Those little laminated tags were a delightful testament to the sense of humor and unusual unselfconsciousness possessed by one of the world’s most relentlessly scrutinized women.
“I can’t remember a day when I wasn’t famous,” Taylor once said, but perhaps because she was virtually born into it, she wore her celebrity as casually as she did her stupendous baubles. That 33-carat diamond ring, once called the Krupp and later named after its new owner (and which sold for an eye-popping $8.8 million), was an everyday piece for a woman whose everyday life had been tabloid fodder since childhood.
The cheeky luggage tags also attested to her exuberant acquisitiveness, although the contents of the Vuitton trunks — and indeed the trunks themselves — are hers no more, of course.

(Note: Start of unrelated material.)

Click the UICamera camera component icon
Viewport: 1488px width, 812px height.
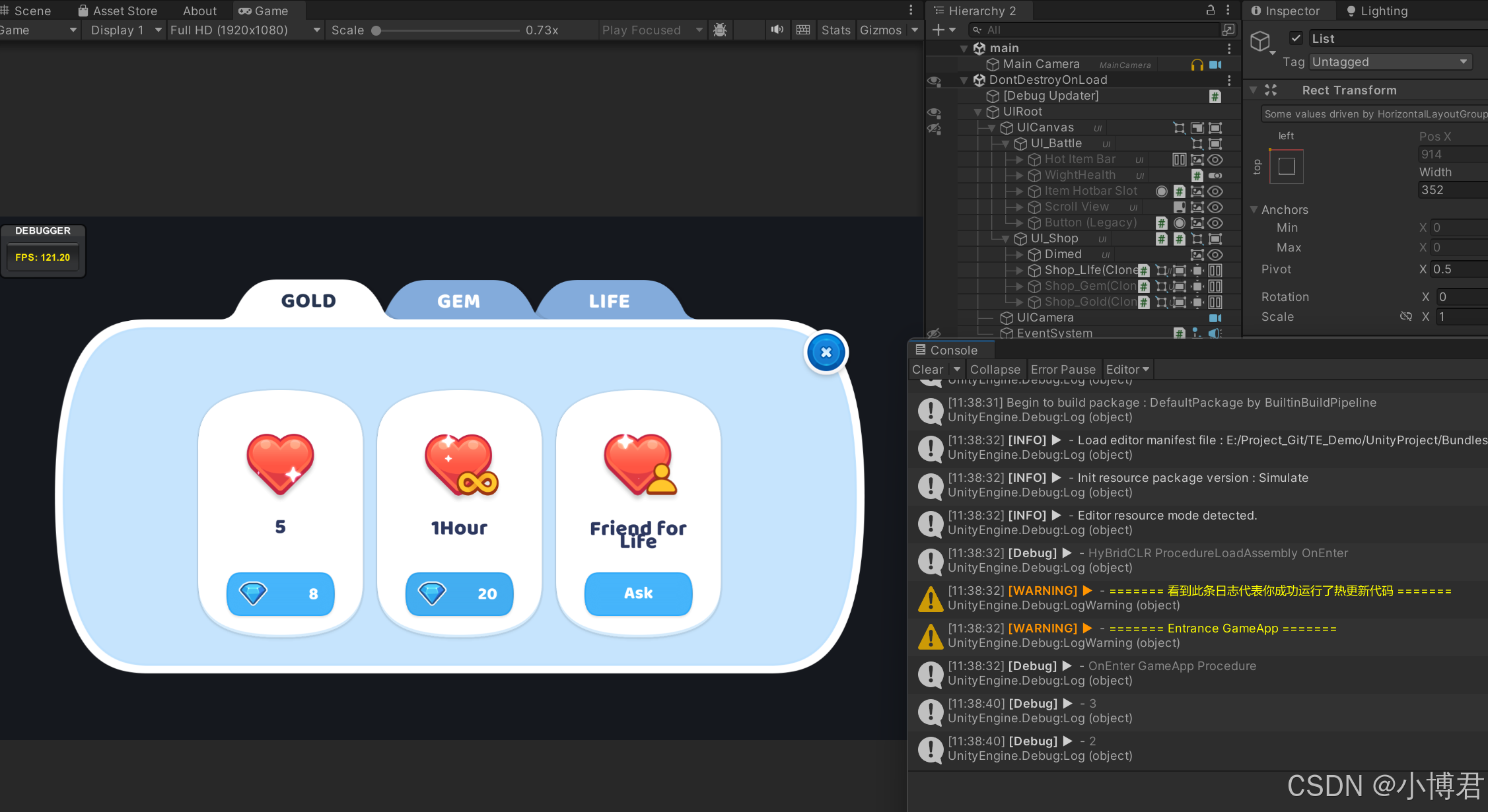pyautogui.click(x=1215, y=318)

Taylor died in March at age 79, defying a general impression of immortality gained through the numerous marriages, the multiple scrapes with death, the half-century-plus of movie fame and the later years of eccentricity.
Her closets, meanwhile, went on an extravagant tour worthy of the onetime widow of Mike Todd, producer of “Around the World in 80 Days.” Beginning in September, Christie’s sent the Taylor goods on a globe-trotting series of exhibitions: in Moscow, London, Paris, Dubai, Geneva, Hong Kong, Los Angeles and finally New York.
The New York exhibition alone was seen by more than 25,000 visitors, who came to ogle the jewels and the ancillary items, including Taylor’s three Oscars (on view, though not for sale) and costumes from some of her more fabled flops, like “X, Y and Zee” (crazy Edna O’Brien-based psychodrama), “A Little Night Music” (worst movie musical ever) and “Boom!” (Possibly the worst movie ever — but fabulous!)
The auction company profited mightily from the publicity this global gawk-fest inspired. The first night of the auction racked up $115.9 million, more than doubling the record set for a private jewelry collection, previously held by no less a celebrated 20th-century clotheshorse and bauble aficionado than the Duchess of Windsor, whose effects netted about $50 million in 1987.
By the time two more rounds of jewelry had been sold, a record for any jewelry auction had been set: $132 million.
The exuberant tone was set when the bidding for the first item of the Tuesday evening sale, a comparatively bling-free gold charm bracelet spritzed with a few minor gems, rocketed well north of the estimate, $25,000 to $35,000. When the gavel hit the wood, the bracelet had sold for $326,500.
The estimates, which proved to be laughably, almost perversely low, were apparently derived only from the intrinsic value of the metals and minerals involved. The crucial but impossible-to-quantify factor of stardust was not included in the equation.
Proving that the extravagantly rich are not immune to the charms of secondhand celebrity, the bidding maintained a giddy pace through the night. To cite just one memorable example, the famous La Peregrina pearl, dangling from a necklace of pearls, diamonds and rubies by Cartier, caused ripples of murmurs and applause when it sold for $11.8 million, almost four times the estimate of $3 million.
Previously in the possession of Spanish kings and queens before being swiped by Napoleon’s brother Joseph during his brief reign over the country, it lost a little weight in its complicated trajectory through the subsequent centuries (the pearl “might have been ‘skinned’ and polished to bring back its superb natural luster,” the catalog informs) before it was given to Taylor by Richard Burton for her 37th birthday.
The mood remained tingly with excitement whenever a major gem came up for sale, despite an absence of boldface names seated in the auction room itself. I didn’t recognize a single socialite, or even a “Real Housewife.” Elderly ladies in track suits and New Balance trainers sat alongside sleek-suited hedge-fund types and their gum-chewing, processed-looking wives. A woman in a spangly backless dress paraded up and down in the front row, although I didn’t see her flapping a paddle.
Actually, most of the best-dressed people in the room were the cadres of Christie’s employees, in eveningwear in honor of the occasion, a relative rarity in auction rooms today. Scurrying about to pound out news releases as record after record was set, or standing around the periphery of the room pointing out the paddle-wavers to the evening’s two auctioneers, they constituted a small, extremely well-appointed army in service to the super-rich.
Charles Isherwood is a theater critic for The New York Times.